Серебщиною, которая должна была поступить к Рождеству 1567 г., правительство предполагало расплатиться со служебными за их прошлую службу. Но чем платить в будущем? Опять пошли в ход заставы господарских имений, которые все больше и больше сокращали поступление обычных доходов в скарб. Перебиваться так до бесконечности было нельзя, и король обратился к станам, стоявшим в Борисове, с предложением обсудить вопрос о содержании служебных. Но станы не захотели совещаться об этом в военном лагере и просили короля созвать для этого обычный великий вальный сейм.
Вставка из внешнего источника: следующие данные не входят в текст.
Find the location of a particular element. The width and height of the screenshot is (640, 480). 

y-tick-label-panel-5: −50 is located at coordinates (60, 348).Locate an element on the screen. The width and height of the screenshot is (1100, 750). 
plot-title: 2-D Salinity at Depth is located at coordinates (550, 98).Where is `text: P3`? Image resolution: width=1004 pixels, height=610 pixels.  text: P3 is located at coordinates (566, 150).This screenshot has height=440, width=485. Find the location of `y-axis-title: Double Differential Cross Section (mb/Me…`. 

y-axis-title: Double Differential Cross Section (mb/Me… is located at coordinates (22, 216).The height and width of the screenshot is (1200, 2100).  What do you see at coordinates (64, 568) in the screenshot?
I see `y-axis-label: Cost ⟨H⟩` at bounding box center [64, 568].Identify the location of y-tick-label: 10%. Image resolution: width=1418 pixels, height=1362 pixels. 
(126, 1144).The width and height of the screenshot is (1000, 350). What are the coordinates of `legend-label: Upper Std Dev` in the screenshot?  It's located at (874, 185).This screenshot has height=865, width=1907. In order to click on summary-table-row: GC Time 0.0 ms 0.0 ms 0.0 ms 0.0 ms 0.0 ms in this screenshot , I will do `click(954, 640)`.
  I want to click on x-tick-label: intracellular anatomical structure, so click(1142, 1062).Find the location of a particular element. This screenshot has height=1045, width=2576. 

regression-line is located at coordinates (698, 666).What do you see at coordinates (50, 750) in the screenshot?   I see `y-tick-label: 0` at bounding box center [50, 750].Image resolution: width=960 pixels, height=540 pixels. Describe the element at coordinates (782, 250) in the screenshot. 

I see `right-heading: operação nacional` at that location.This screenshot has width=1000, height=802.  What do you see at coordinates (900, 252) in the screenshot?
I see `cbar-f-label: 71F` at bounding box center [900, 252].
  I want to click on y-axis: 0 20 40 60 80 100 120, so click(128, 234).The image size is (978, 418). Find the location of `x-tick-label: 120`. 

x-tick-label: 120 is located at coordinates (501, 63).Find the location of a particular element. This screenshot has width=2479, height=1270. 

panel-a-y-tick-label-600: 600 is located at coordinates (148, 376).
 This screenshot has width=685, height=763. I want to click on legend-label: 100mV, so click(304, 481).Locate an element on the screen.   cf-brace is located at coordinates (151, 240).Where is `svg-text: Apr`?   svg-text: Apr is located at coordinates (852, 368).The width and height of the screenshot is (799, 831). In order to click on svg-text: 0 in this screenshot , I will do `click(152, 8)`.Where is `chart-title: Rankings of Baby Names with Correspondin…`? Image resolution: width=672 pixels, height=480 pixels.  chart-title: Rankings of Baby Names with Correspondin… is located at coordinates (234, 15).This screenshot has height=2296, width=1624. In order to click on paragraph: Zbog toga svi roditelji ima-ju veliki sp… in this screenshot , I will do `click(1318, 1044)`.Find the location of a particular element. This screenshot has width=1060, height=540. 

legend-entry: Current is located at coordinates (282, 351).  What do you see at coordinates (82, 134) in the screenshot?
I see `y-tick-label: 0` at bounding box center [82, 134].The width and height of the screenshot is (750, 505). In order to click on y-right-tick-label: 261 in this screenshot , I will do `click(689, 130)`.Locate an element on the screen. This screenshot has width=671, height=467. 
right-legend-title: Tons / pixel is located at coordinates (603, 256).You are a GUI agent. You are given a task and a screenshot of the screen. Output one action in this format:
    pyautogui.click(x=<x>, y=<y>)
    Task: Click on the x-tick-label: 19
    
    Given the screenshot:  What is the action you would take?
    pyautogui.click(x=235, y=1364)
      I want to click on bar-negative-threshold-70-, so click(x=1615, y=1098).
Сейм этот собрался в Городне в начале 1568 г. Станы определили дать с каждой крестьянской оседлой волоки или службы, считая в литовской службе три обыкновенных дыма, по 48 грошей, с лишних дымов – по 16 грошей, с больших дымов, двух или одного, которые находятся на полной службе, – по 48 грошей, с дымов поднепрских, киевских и волынских – по 24 гроша, с огородников – по 4 гроша; с мещан владельческих, сидящих на волоках, – по 48 грошей; с мещан, владеющих землею не более как на 10 бочек или только огородами – по 4 гроша; с мещан, владеющих только домами, – по 2 гроша от ворот. Бедные шляхтичи, не имевшие крестьянских служб, а только огородников или совсем не имевшие подданных и выставлявшие на войну коня по очереди или в складчину от нескольких семей, обложены были копою грошей с каждого коня; шляхтичи подляшские подобной категории – по 30 грошей с каждой волоки, находящейся в их владении и пользовании. Равным со шляхтою податком обложены были и духовные греческого и римского закона со светских имений. Общее постановление по просьбе станов распространено было и на Лифляндскую землю, которая уже присоединена была к Великому княжеству, считалась его «члонком» и имела своих представителей на сейме, сенаторов и послов. Военнослужилые татары обложены были также на равных основаниях со шляхтою. Податок должны были собирать избранные на сейме поборцы поветовые, которые должны были взыскивать судебным порядком серебщину вдвойне с тех, кто не внесет ее в срок. Господарь со своей стороны наложил такой же податок и на своих подданных, мещан и волостных людей; на жидов положил поголовщину в размере 12 грошей с каждой головы. Серебщину с господарских людей должны были собирать старосты, державцы или их урядники и представить в срок в скарб, под страхом взыскания недоимок с их собственных имений.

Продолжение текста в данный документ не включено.